Iraqis celebrate on Monday night in Baghdad as U.S. troops pull out of the country’s urban areas.  The deadline to leave is today.

Associated Press

Iraqis celebrate on Monday night in Baghdad as U.S. troops pull out of the country’s urban areas. The deadline to leave is today.

BAGHDAD — Iraqis danced in the streets and set off fireworks Monday in impromptu celebrations of a pivotal moment in their nation's troubled history: As of today, this is no longer America's war.

Six years and three months after the March 2003 invasion, the United States will withdraw its remaining combat troops from Iraq's cities and turn over security to Iraqi police and soldiers. While more than 130,000 U.S. troops remain in the country, patrols by heavily armed soldiers in hulking vehicles will largely disappear from Baghdad, Mosul and Iraq's other urban centers.

"The Army of the U.S. is out of my country," said Ibrahim Algurabi, 34, a dual U.S.-Iraqi citizen now living in Arizona who attended a concert of celebration in Baghdad's Zawra Park. "People are ready for this change. There are a lot of opportunities to rebuild our country, to forget the past and think about the future."

The looming deadline has also created enormous fear and uncertainty among many Iraqis, who believe that the U.S. military pullback will open the door for insurgents to increase their attacks. On Monday, some normally congested streets were virtually deserted after dark, as Iraqis appeared to heed warnings of impending attacks by insurgents.

But city streets were also largely empty of Humvees and U.S. troops. Those Iraqis who ventured out were in the mood to party, celebrating a moment that the Iraqi government has said represents its return to full sovereignty.

"Out, America out!" a group of sweat-drenched young men chanted Monday at a Baghdad park as the sun was setting. They jumped up and down to the deafening beat of drums and the wail of horns.

Across town, the virtual absence of American troops and helicopters, the cheerfulness of Iraqis in military uniform, and the cries of joy gave this scarred, bunkered capital a rare carnival-like atmosphere. Iraqi police and army cars were decked with ribbons, balloons, plastic flowers and new flags. A few Baghdadis drove under the sweltering midday sun honking horns as passengers hung out the windows waving flags and yelling euphorically.

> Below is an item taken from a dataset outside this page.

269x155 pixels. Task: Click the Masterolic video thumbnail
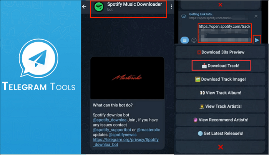pos(127,78)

In Basra, the sentiment was inscribed on walls with spray paint: "No No Americans." Another graffiti artist instructed: "Pull your troops from our Basra, we are its sons and want its sovereignty."

Banners were strung around Baghdad proclaiming: "On the day of sovereignty, we're lighting candles for a better future."

Anchors on state-run television wore folded Iraqi flags over their shoulders, and the station kept a graphic of a small Iraqi flag waving under the date "6/30" on the top left corner of the screen.

At the Zawra Park celebration, one of the largest in the country, revelers sang songs popular during the war between Iraq and Iran in the 1980s.

"To the front lines we go," they sang. "Our bullets in our magazines." Then, spraying water from bottles at the crowd, they began chanting: "America has left! Baghdad is victorious!"

Iraqi policemen, many wearing body-armor vests without plates, bobbed their heads, taken by the moment.

Americans now enter a new phase in this war. As of Wednesday, they will have to behave as guests in a foreign land.

"There was a time here where we had pretty much carte blanche to do whatever we wanted to do," Brig. Gen. Stephen R. Lanza, the top U.S. spokesman in Iraq, said recently. Going forward, he added, "all missions are coordinated with the Iraqi government."

As Americans adapt to the vaguely defined terms of the security agreement that set today as the deadline for soldiers to leave the cities, there is little talk among U.S. commanders and diplomats of engineering a victory in the 2 1/2 years they expect to remain here.

Some officials have begun saying privately that the best-case scenario would be to depart with a "modicum of dignity."

Doing so will mean contending with a resilient insurgency, volatile politics and a growing assertiveness among Iraqis whose patience with the U.S. presence wore thin long ago.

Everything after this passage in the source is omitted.